Task statement =
Rewrite the lines below with every "icon" renamed to "button", leaving everything else unchanged.
# # # #
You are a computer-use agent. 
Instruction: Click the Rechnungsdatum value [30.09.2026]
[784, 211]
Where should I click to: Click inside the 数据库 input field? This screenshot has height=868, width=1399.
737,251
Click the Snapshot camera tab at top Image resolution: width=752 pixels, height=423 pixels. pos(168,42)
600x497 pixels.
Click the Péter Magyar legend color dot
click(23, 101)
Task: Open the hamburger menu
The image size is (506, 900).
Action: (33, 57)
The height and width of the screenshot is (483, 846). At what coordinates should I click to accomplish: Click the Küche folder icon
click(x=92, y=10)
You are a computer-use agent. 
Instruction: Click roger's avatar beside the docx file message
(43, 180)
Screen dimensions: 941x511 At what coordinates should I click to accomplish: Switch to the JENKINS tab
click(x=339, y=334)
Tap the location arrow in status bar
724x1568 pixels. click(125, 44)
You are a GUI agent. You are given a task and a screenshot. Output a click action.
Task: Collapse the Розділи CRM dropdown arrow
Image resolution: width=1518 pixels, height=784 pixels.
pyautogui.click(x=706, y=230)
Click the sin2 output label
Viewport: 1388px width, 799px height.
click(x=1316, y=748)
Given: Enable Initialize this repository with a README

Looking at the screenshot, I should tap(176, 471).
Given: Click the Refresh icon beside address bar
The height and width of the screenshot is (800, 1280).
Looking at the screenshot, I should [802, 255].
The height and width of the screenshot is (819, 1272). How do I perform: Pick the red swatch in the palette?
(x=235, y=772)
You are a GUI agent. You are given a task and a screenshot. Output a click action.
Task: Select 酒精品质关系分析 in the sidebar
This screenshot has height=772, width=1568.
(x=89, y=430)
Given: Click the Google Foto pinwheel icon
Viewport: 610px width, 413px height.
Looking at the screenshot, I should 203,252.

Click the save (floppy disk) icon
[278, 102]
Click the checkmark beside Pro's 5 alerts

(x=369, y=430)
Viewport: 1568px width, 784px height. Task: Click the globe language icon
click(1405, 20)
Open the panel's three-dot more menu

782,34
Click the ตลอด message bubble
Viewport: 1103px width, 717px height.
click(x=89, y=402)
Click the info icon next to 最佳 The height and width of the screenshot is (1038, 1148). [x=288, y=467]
# # # #
Solution to this exercise =
You are a computer-use agent. 
Instruction: Click the Rechnungsdatum value [30.09.2026]
[784, 211]
Where should I click to: Click inside the 数据库 input field? This screenshot has height=868, width=1399.
737,251
Click the Snapshot camera tab at top Image resolution: width=752 pixels, height=423 pixels. pos(168,42)
600x497 pixels.
Click the Péter Magyar legend color dot
click(23, 101)
Task: Open the hamburger menu
The image size is (506, 900).
Action: (33, 57)
The height and width of the screenshot is (483, 846). At what coordinates should I click to accomplish: Click the Küche folder button
click(x=92, y=10)
You are a computer-use agent. 
Instruction: Click roger's avatar beside the docx file message
(43, 180)
Screen dimensions: 941x511 At what coordinates should I click to accomplish: Switch to the JENKINS tab
click(x=339, y=334)
Tap the location arrow in status bar
724x1568 pixels. click(125, 44)
You are a GUI agent. You are given a task and a screenshot. Output a click action.
Task: Collapse the Розділи CRM dropdown arrow
Image resolution: width=1518 pixels, height=784 pixels.
pyautogui.click(x=706, y=230)
Click the sin2 output label
Viewport: 1388px width, 799px height.
click(x=1316, y=748)
Given: Enable Initialize this repository with a README

Looking at the screenshot, I should tap(176, 471).
Given: Click the Refresh button beside address bar
The height and width of the screenshot is (800, 1280).
Looking at the screenshot, I should [802, 255].
The height and width of the screenshot is (819, 1272). How do I perform: Pick the red swatch in the palette?
(x=235, y=772)
You are a GUI agent. You are given a task and a screenshot. Output a click action.
Task: Select 酒精品质关系分析 in the sidebar
This screenshot has height=772, width=1568.
(x=89, y=430)
Given: Click the Google Foto pinwheel button
Viewport: 610px width, 413px height.
Looking at the screenshot, I should 203,252.

Click the save (floppy disk) button
[278, 102]
Click the checkmark beside Pro's 5 alerts

(x=369, y=430)
Viewport: 1568px width, 784px height. Task: Click the globe language button
click(1405, 20)
Open the panel's three-dot more menu

782,34
Click the ตลอด message bubble
Viewport: 1103px width, 717px height.
click(x=89, y=402)
Click the info button next to 最佳 The height and width of the screenshot is (1038, 1148). [x=288, y=467]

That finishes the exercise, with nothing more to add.